County foreclosures hit lowest point in three years

Experts say too soon to see trend




2011 -- 172

2010 -- 317

2009 -- 221

2008 -- 235

2007 -- 172

Source: RealtyTrac Inc.

Fewer Clark County homeowners received foreclosure notices in November than in any month in more than three years, according to a report released Thursday.

California-based RealtyTrac Inc. reported just 172 homes in some stage of foreclosure countywide last month, a 45.7 percent decline from the same month a year earlier. In November 2010, 317 houses were in a state of foreclosure, which RealtyTrac defines as housing units in mortgage default, repossession and up for public auction. November foreclosures also dropped 38.4 percent from October.

2011 — 172

2010 — 317

2009 — 221

2008 — 235

2007 — 172

Source: RealtyTrac Inc.

Area real estate experts say the decline could have been helped along by everything from a new state law to shifting attitudes among lenders, who are more reluctant to seize homes. Others said the November numbers could be a sign the local housing market is improving. However, most were hesitant to call the one-month drop in foreclosures a lasting trend.

“It’s getting better, but it could spike again any time,” said Mike Lamb, a broker with Vancouver-based Windermere.

Last month Clark County had the fourth-highest rate of foreclosure among Washington’s 39 counties, slipping from its October ranking of No. 3 in the state.

In the last seven years, the fewest monthly notices that were sent came in September 2005, when 41 Clark County houses were in foreclosure, according to RealtyTrac. The highest total was in July 2009, when 629 county houses were in some stage of foreclosure.

New law

Some experts said the November slowdown could have been triggered by Washington’s Foreclosure Fairness Act of 2011.

The law has contributed to a bottleneck in the foreclosure process, said Charlene Dahlen, a spokeswoman for the Community Housing Resource Center, a Vancouver nonprofit that offers financial and mortgage default counseling.

Effective since July, the act obligates a mortgage lender to meet with the delinquent borrower to discuss foreclosure alternatives before a home is repossessed.

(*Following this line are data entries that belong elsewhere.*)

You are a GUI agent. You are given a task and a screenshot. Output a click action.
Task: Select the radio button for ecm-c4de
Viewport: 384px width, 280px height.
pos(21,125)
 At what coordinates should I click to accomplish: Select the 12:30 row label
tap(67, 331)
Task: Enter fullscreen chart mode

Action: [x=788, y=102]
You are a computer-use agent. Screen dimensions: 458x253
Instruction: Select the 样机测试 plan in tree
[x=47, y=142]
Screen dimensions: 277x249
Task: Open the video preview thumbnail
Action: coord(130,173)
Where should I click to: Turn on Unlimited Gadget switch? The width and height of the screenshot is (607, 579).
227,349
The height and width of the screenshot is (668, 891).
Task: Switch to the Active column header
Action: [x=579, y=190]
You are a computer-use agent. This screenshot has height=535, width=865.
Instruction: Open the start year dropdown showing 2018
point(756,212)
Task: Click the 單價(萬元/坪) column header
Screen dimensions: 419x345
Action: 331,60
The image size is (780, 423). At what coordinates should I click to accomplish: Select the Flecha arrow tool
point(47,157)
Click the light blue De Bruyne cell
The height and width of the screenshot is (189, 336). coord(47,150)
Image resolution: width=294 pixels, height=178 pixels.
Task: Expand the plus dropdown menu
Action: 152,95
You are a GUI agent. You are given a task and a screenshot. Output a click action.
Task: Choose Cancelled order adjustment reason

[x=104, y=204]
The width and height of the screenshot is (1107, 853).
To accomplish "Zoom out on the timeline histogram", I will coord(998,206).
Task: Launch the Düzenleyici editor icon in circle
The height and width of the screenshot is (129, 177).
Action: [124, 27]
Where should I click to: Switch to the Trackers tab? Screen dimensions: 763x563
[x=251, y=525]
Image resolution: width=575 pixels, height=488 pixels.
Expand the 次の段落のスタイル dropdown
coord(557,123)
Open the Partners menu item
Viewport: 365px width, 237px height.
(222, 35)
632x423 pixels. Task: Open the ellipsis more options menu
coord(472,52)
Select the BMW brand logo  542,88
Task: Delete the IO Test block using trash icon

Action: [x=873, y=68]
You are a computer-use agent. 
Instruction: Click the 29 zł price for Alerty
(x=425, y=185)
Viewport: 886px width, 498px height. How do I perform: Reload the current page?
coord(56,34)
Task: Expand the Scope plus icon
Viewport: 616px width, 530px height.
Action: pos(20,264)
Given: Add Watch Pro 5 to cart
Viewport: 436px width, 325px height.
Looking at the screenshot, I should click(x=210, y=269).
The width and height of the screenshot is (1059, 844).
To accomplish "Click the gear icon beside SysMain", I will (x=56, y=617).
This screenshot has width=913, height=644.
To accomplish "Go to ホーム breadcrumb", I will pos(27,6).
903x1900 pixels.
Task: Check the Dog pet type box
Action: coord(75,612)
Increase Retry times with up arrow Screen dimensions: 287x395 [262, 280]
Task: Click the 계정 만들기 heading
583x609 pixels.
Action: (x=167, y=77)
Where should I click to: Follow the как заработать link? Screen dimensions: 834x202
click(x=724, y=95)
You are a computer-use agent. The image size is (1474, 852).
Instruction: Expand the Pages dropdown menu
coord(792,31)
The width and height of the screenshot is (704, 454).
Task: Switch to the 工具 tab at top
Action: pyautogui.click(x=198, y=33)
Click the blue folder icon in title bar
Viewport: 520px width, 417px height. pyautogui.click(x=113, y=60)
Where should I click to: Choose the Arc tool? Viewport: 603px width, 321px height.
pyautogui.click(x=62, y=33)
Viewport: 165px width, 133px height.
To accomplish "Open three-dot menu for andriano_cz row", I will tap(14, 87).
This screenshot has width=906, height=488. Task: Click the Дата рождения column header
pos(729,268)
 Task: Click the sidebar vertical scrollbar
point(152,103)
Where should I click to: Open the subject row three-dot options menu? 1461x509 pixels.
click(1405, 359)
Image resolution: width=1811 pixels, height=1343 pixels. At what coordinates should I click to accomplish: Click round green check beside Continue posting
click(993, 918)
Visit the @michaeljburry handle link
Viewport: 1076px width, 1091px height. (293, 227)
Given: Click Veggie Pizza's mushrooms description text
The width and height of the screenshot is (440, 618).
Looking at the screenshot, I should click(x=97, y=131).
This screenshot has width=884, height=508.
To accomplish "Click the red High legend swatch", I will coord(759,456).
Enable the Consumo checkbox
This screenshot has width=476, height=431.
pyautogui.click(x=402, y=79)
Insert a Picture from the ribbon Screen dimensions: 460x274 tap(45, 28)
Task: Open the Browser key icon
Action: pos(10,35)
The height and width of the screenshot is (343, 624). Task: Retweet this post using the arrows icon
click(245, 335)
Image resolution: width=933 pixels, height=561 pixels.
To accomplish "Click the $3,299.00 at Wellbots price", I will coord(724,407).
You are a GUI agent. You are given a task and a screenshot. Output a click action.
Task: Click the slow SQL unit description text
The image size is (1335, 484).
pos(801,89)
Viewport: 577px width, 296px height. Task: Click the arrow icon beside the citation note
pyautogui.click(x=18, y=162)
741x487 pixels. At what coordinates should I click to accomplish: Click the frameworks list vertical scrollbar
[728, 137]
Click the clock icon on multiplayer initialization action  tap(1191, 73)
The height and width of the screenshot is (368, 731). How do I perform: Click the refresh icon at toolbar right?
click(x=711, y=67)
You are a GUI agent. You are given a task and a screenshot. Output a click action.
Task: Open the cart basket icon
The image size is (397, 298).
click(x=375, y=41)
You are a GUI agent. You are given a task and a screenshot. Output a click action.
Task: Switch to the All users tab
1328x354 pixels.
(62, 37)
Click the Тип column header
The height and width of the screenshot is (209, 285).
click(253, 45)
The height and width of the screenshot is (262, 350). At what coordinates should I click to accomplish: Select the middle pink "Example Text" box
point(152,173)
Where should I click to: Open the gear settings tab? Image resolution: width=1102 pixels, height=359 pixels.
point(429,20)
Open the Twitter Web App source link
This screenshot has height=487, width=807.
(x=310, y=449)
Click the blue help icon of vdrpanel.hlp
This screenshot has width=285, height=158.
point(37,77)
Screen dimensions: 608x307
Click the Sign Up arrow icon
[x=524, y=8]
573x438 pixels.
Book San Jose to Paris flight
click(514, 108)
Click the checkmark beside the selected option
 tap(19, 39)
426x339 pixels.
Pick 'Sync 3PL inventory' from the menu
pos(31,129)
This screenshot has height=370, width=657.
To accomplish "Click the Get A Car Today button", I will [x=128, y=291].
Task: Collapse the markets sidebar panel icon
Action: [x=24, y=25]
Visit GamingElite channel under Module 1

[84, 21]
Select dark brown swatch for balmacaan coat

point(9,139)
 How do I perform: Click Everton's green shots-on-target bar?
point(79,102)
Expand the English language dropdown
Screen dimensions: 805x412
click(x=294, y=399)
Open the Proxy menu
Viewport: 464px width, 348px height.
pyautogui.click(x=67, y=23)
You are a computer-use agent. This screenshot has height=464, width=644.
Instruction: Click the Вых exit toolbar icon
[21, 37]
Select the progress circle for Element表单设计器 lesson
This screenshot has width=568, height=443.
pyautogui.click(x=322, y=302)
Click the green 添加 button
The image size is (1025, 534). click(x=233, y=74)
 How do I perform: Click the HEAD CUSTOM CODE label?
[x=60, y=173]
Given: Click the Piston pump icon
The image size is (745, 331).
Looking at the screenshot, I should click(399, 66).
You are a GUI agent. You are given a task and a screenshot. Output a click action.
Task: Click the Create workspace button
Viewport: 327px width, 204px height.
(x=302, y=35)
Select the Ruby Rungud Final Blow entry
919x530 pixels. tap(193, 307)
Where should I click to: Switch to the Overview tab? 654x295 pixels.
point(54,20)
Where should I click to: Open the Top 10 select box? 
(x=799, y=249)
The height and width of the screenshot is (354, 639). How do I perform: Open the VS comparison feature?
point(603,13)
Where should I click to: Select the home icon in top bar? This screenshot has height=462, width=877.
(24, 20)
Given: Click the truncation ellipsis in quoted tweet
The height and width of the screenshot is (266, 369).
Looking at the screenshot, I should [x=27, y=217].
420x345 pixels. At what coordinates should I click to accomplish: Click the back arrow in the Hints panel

Although the new law has slowed down the process, “people are still in the throes of foreclosure,” Dahlen said, adding that the housing center has helped more than 660 households with mortgage counseling in the past 12 months.

Others predict Clark County’s foreclosure rates could worsen if the area’s high jobless rate and declining home values don’t recover.

“A lot of people are right at the doorstep because they see the value of their home going down,” said Neal McKeever, a financial and mortgage default counselor at the center.

October’s median home price — half sold for more, half for less — was $177,900 for all new and existing homes, a 29.4 percent decline since October 2007, when the median price of a house was $252,000 in Clark County at the height of the housing boom, according to Portland-based RMLS listing service.

McKeever said dropping home values could force more local homeowners into foreclosure, as they evaluate whether it is worth keeping up with monthly mortgage payments on a house that is worth far less than the amount they owe on the mortgage.

“It’s definitely very unsteady,” he said. “Only time will tell what will happen as we move into 2012.”

Until the unemployment rate drops significantly, however, McKeever said he expects that foreclosure rates will remain elevated. Most of people he’s spoken with who face foreclosure are in households with less income as a result of job loss or reduced hours. Clark County’s unemployment rate was above 11 percent in September, the last month complete results were available.

Glimmer of hope

Bargain-priced foreclosures and short sales continue to push prices downward, although some real estate brokers say they are beginning to see home prices flatten out in certain pockets of Clark County, such as Camas and parts of east Vancouver.

Lamb said some real estate brokers also are beginning to see more home sales activity related to businesses that are relocating to Clark County, such as Bellevue-based PeaceHealth. The company merged with Southwest Washington Medical Center earlier this year and plans to relocate 467 jobs to a new headquarters site in east Vancouver.

California-based Fisher Investments also has opened the first of several buildings planned for its Camas campus. The 150,000-square-foot building houses 400 employees and a second structure is under construction.

“As the job situation improves, that’s going to take some of the pressure off foreclosures,” Lamb said.

Whether the November decline in foreclosures is a trend or a one-time dive, at least one local mortgage lender sees it as a sign that the county is getting closer to a housing market recovery.

Mark Holzmann, regional manager of Directors Mortgage, said the one-month drop in foreclosures may have been helped along by new refinancing programs that are helping homeowners who are underwater, owing more for the house than it would sell in today’s market.

“Before, a lender wouldn’t go any higher than a 95 percent to loan value,” he said. “Now, they’re going as high as 105 to 110 percent. These programs have allowed people to lower their rates and reduce their house payments.”

According to RealtyTrac’s recent report, one out of every 951 homes is in some stage of foreclosure in Clark County. Statewide, one in every 1,072 houses is in foreclosure. Across the nation, one out of every 579 homes is in foreclosure.